* TASK DESCRIPTION *
Report how many lines of the data below contain the string "Toggle". Give only the number.

[Element and text location data]
====================
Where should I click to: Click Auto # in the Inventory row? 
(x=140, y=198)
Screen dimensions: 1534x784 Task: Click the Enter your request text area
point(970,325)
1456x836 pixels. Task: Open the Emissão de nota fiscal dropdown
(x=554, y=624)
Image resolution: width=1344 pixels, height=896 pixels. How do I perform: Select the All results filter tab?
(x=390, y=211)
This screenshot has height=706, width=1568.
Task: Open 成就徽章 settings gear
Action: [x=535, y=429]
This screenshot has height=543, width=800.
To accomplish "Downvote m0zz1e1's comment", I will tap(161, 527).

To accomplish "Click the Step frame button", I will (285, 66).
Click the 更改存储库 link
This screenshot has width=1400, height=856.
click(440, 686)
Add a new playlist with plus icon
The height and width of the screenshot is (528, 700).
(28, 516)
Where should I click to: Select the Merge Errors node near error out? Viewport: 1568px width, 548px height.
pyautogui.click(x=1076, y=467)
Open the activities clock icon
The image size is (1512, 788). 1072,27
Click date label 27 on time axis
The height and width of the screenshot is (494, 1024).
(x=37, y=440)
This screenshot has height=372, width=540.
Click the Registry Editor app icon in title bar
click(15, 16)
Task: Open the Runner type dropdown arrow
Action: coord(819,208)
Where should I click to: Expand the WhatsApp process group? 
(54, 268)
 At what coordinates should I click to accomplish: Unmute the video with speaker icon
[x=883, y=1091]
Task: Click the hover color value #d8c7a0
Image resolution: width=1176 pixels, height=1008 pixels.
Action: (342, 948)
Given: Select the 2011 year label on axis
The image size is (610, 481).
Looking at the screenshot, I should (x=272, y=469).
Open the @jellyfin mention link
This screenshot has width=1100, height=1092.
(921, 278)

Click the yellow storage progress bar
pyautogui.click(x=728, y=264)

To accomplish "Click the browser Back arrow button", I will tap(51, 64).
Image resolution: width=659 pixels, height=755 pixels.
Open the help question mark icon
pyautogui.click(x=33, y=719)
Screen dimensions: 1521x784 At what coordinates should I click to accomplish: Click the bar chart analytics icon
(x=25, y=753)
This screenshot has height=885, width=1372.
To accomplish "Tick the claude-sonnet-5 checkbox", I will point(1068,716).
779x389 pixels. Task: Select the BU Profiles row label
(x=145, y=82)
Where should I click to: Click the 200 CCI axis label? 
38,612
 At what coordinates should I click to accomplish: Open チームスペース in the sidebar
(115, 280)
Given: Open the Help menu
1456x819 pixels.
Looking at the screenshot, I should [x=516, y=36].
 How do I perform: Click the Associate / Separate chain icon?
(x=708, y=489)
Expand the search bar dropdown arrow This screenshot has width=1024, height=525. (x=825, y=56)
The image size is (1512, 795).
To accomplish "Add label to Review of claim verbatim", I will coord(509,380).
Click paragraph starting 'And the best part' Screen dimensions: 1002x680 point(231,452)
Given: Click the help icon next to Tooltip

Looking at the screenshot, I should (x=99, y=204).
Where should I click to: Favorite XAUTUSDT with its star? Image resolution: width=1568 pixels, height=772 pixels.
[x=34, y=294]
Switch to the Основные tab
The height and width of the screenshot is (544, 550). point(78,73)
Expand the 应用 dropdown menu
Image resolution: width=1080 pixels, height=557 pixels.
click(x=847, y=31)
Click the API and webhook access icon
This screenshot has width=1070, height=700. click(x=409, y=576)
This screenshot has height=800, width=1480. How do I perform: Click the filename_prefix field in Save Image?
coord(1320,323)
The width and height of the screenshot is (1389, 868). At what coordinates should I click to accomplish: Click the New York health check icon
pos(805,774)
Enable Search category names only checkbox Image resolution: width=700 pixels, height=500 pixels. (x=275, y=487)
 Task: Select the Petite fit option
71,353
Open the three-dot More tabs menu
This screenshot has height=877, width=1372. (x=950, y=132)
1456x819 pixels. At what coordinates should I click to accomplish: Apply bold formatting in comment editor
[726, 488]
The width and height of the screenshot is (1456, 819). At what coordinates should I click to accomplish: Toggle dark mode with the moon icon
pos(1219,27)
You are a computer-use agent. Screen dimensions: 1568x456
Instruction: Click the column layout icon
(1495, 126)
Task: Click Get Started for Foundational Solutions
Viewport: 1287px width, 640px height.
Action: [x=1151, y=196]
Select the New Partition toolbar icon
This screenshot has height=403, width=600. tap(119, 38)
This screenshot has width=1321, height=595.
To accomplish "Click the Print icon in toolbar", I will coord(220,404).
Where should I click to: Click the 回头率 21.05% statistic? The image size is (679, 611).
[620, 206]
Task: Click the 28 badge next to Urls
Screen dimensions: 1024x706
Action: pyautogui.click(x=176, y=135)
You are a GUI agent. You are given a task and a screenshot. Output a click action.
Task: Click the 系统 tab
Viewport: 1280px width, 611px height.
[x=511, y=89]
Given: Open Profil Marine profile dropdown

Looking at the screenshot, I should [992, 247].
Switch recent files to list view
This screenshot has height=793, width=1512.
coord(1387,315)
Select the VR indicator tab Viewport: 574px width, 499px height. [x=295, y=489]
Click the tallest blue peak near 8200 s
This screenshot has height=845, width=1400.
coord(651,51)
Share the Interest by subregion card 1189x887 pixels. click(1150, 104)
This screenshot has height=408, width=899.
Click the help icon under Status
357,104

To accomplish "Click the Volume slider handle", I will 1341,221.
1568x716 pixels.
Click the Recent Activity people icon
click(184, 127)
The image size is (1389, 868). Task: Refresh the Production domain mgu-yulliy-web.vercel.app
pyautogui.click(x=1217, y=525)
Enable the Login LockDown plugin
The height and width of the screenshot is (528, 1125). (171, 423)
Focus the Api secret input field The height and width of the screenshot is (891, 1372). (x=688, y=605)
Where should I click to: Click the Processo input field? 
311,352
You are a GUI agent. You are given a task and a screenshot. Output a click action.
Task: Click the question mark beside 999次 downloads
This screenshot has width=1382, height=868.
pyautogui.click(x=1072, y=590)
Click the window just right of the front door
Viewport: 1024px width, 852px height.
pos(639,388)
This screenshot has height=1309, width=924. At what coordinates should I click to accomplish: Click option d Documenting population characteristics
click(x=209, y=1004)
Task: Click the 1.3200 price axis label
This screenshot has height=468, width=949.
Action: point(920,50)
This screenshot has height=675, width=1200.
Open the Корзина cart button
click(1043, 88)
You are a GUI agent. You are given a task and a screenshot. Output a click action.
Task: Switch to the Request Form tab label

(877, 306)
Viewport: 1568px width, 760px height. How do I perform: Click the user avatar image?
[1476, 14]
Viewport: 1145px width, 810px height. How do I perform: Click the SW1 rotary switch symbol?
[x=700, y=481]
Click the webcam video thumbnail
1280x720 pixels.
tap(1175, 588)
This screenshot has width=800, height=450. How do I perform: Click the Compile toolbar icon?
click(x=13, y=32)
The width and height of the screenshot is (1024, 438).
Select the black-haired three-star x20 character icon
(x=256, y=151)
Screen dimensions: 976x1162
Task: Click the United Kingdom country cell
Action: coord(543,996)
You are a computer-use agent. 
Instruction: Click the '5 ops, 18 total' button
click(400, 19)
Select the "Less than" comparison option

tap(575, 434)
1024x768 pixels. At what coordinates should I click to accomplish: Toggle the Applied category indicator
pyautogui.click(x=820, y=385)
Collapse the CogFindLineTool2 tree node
====================
* TASK RESULT *
2